Melanie Martinez releases “After School EP”

Deep and insightful lyrics with alternative production techniques help define Martinez’s sound.

Emily Coffey, Staff Writer

Melanie Martinez released her “After School EP” on Sept. 25. She performed on the 2012 season of The Voice, which launched her career into alternative stardom almost immediately. It has been just under a year since the “Pity Party” artist released her last album, “K-12”, and this EP acts as an extension of it thematically and lyrically. 


Though the EP lacks a central theme, the lyrics center around the metaphor of school, with songs titles like “Test Me,” “Glued” and “Field Trip,” while also exploring some very adult themes. Martinez rose to fame at a young age due to her viral Voice audition, and she has matured well into her career, maintaining her pastel-goth aesthetic which allows her perception of autonomy in the industry. She addresses this in “Numbers.”

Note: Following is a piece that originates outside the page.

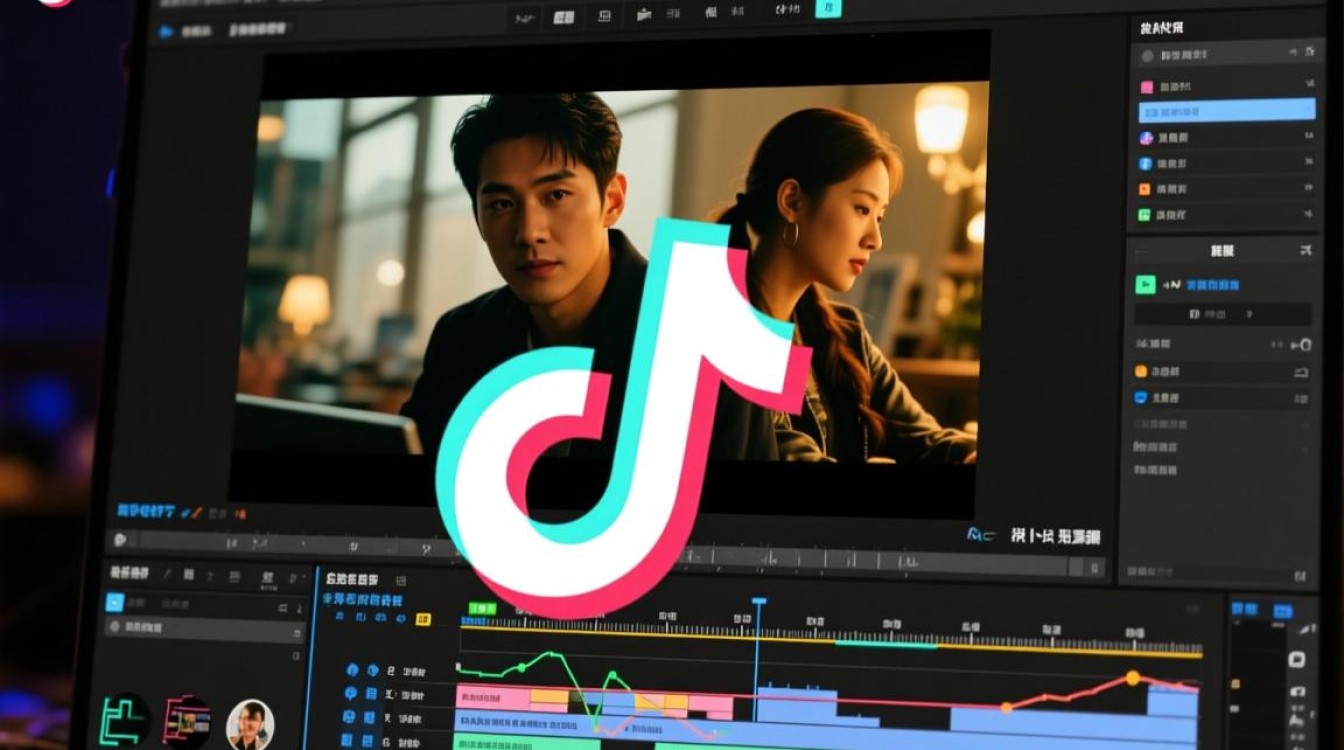Screen dimensions: 1344x750
Task: Open the circular portrait thumbnail at bottom left
Action: (x=250, y=723)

Oh, I need a reason why I’m looked at like a joke/ Until I prove you wrong like I’ve done time and time before,” she sings in the chorus. 

She is talking about how she often finds criticism of her music in a corporate setting, only to find that sticking to her creative instincts pays off, and proves them all wrong. In the greater context, this song is about her struggle with the music industry, which often focused more on the “numbers” than allowing people to reach their creative potential. This often leads to exploitation, which she enumerates in the second chorus. 

Am I just a number? Cause it seems like that’s your goal/ You push us past our limits just to watch decimals grow,” she sings.


Full of angst, Martinez sticks to her rhythmic and slightly seductive sound that was presented in K-12. In “Brain and Heart,” the lyrics do not fit inside of a distinguishable meter or structure, but somehow, the song unites to create a lush, fluid idea. 

Owing to her heritage, some Spanish beats appear in the sick burn of a song, “Notebook.” Her smoky, airy vocals contribute to form a very unique and recognizable sound that has made her the success she is today.  

Michael Keenan, Martinez’ producer, also uses the sound of glass breaking, rubbing together and rolling as rhythm and melody in “Test Me.” This technique of using alternative sounds in music production is now popularizing and provides interest right off the bat. It is used throughout the album and adds to the rebel flavor of her music. 

Overall, Martinez establishes herself as clearly different from many other artists in the field, calling out the culture of the music industry while maintaining dignity and credibility. It seems that she will continue to stick to her guns and show her quirky, fun, idiosyncratic sound and songwriting approach.